> **Records shown**:
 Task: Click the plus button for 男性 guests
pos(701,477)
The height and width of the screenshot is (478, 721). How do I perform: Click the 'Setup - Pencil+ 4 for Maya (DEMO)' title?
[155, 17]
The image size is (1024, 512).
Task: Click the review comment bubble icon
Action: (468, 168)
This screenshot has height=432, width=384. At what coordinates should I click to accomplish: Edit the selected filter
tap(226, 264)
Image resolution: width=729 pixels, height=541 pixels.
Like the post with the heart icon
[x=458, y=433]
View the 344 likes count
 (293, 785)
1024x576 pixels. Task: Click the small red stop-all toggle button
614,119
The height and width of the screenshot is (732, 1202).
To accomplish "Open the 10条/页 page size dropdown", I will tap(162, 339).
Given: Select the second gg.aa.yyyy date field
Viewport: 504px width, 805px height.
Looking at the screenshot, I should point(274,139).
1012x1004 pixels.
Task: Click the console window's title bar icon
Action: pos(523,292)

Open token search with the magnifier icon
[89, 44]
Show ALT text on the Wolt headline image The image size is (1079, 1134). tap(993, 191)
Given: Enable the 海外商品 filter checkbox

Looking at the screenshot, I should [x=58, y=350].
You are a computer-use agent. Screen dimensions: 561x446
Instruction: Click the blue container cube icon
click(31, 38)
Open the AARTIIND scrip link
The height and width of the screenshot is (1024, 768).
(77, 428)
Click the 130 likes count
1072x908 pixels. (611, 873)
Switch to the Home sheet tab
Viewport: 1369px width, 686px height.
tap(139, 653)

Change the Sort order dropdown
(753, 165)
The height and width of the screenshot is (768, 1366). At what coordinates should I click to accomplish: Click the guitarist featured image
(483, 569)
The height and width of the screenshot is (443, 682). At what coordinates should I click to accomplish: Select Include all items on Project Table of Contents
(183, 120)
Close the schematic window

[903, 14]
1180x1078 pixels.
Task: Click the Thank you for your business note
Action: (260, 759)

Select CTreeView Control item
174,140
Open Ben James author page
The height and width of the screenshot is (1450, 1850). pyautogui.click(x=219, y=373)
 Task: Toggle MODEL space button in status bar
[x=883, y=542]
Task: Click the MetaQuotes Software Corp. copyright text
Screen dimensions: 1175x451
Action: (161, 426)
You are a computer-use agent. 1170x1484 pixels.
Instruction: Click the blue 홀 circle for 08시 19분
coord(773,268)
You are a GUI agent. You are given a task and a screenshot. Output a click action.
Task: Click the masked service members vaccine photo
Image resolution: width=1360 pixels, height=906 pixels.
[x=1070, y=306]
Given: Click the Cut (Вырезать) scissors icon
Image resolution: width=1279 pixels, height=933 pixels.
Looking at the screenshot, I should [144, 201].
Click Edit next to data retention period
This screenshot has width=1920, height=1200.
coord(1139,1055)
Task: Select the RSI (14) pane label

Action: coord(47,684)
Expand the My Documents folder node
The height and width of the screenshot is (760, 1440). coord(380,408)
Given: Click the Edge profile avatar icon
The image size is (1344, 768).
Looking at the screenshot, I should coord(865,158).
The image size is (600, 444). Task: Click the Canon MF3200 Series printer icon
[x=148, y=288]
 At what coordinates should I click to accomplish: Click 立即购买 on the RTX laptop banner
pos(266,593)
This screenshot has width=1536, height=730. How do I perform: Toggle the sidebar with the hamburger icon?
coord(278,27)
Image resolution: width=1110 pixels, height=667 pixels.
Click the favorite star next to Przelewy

> **Task requirements**:
Put every line of the records above into a JSON list of strings, one string per line, and leave out the blank lines.

> **Response to this exercise**:
[
  " Task: Click the plus button for 男性 guests",
  "pos(701,477)",
  "The height and width of the screenshot is (478, 721). How do I perform: Click the 'Setup - Pencil+ 4 for Maya (DEMO)' title?",
  "[155, 17]",
  "The image size is (1024, 512).",
  "Task: Click the review comment bubble icon",
  "Action: (468, 168)",
  "This screenshot has height=432, width=384. At what coordinates should I click to accomplish: Edit the selected filter",
  "tap(226, 264)",
  "Image resolution: width=729 pixels, height=541 pixels.",
  "Like the post with the heart icon",
  "[x=458, y=433]",
  "View the 344 likes count",
  " (293, 785)",
  "1024x576 pixels. Task: Click the small red stop-all toggle button",
  "614,119",
  "The height and width of the screenshot is (732, 1202).",
  "To accomplish \"Open the 10条/页 page size dropdown\", I will tap(162, 339).",
  "Given: Select the second gg.aa.yyyy date field",
  "Viewport: 504px width, 805px height.",
  "Looking at the screenshot, I should point(274,139).",
  "1012x1004 pixels.",
  "Task: Click the console window's title bar icon",
  "Action: pos(523,292)",
  "Open token search with the magnifier icon",
  "[89, 44]",
  "Show ALT text on the Wolt headline image The image size is (1079, 1134). tap(993, 191)",
  "Given: Enable the 海外商品 filter checkbox",
  "Looking at the screenshot, I should [x=58, y=350].",
  "You are a computer-use agent. Screen dimensions: 561x446",
  "Instruction: Click the blue container cube icon",
  "click(31, 38)",
  "Open the AARTIIND scrip link",
  "The height and width of the screenshot is (1024, 768).",
  "(77, 428)",
  "Click the 130 likes count",
  "1072x908 pixels. (611, 873)",
  "Switch to the Home sheet tab",
  "Viewport: 1369px width, 686px height.",
  "tap(139, 653)",
  "Change the Sort order dropdown",
  "(753, 165)",
  "The height and width of the screenshot is (768, 1366). At what coordinates should I click to accomplish: Click the guitarist featured image",
  "(483, 569)",
  "The height and width of the screenshot is (443, 682). At what coordinates should I click to accomplish: Select Include all items on Project Table of Contents",
  "(183, 120)",
  "Close the schematic window",
  "[903, 14]",
  "1180x1078 pixels.",
  "Task: Click the Thank you for your business note",
  "Action: (260, 759)",
  "Select CTreeView Control item",
  "174,140",
  "Open Ben James author page",
  "The height and width of the screenshot is (1450, 1850). pyautogui.click(x=219, y=373)",
  " Task: Toggle MODEL space button in status bar",
  "[x=883, y=542]",
  "Task: Click the MetaQuotes Software Corp. copyright text",
  "Screen dimensions: 1175x451",
  "Action: (161, 426)",
  "You are a computer-use agent. 1170x1484 pixels.",
  "Instruction: Click the blue 홀 circle for 08시 19분",
  "coord(773,268)",
  "You are a GUI agent. You are given a task and a screenshot. Output a click action.",
  "Task: Click the masked service members vaccine photo",
  "Image resolution: width=1360 pixels, height=906 pixels.",
  "[x=1070, y=306]",
  "Given: Click the Cut (Вырезать) scissors icon",
  "Image resolution: width=1279 pixels, height=933 pixels.",
  "Looking at the screenshot, I should [144, 201].",
  "Click Edit next to data retention period",
  "This screenshot has width=1920, height=1200.",
  "coord(1139,1055)",
  "Task: Select the RSI (14) pane label",
  "Action: coord(47,684)",
  "Expand the My Documents folder node",
  "The height and width of the screenshot is (760, 1440). coord(380,408)",
  "Given: Click the Edge profile avatar icon",
  "The image size is (1344, 768).",
  "Looking at the screenshot, I should coord(865,158).",
  "The image size is (600, 444). Task: Click the Canon MF3200 Series printer icon",
  "[x=148, y=288]",
  " At what coordinates should I click to accomplish: Click 立即购买 on the RTX laptop banner",
  "pos(266,593)",
  "This screenshot has width=1536, height=730. How do I perform: Toggle the sidebar with the hamburger icon?",
  "coord(278,27)",
  "Image resolution: width=1110 pixels, height=667 pixels.",
  "Click the favorite star next to Przelewy"
]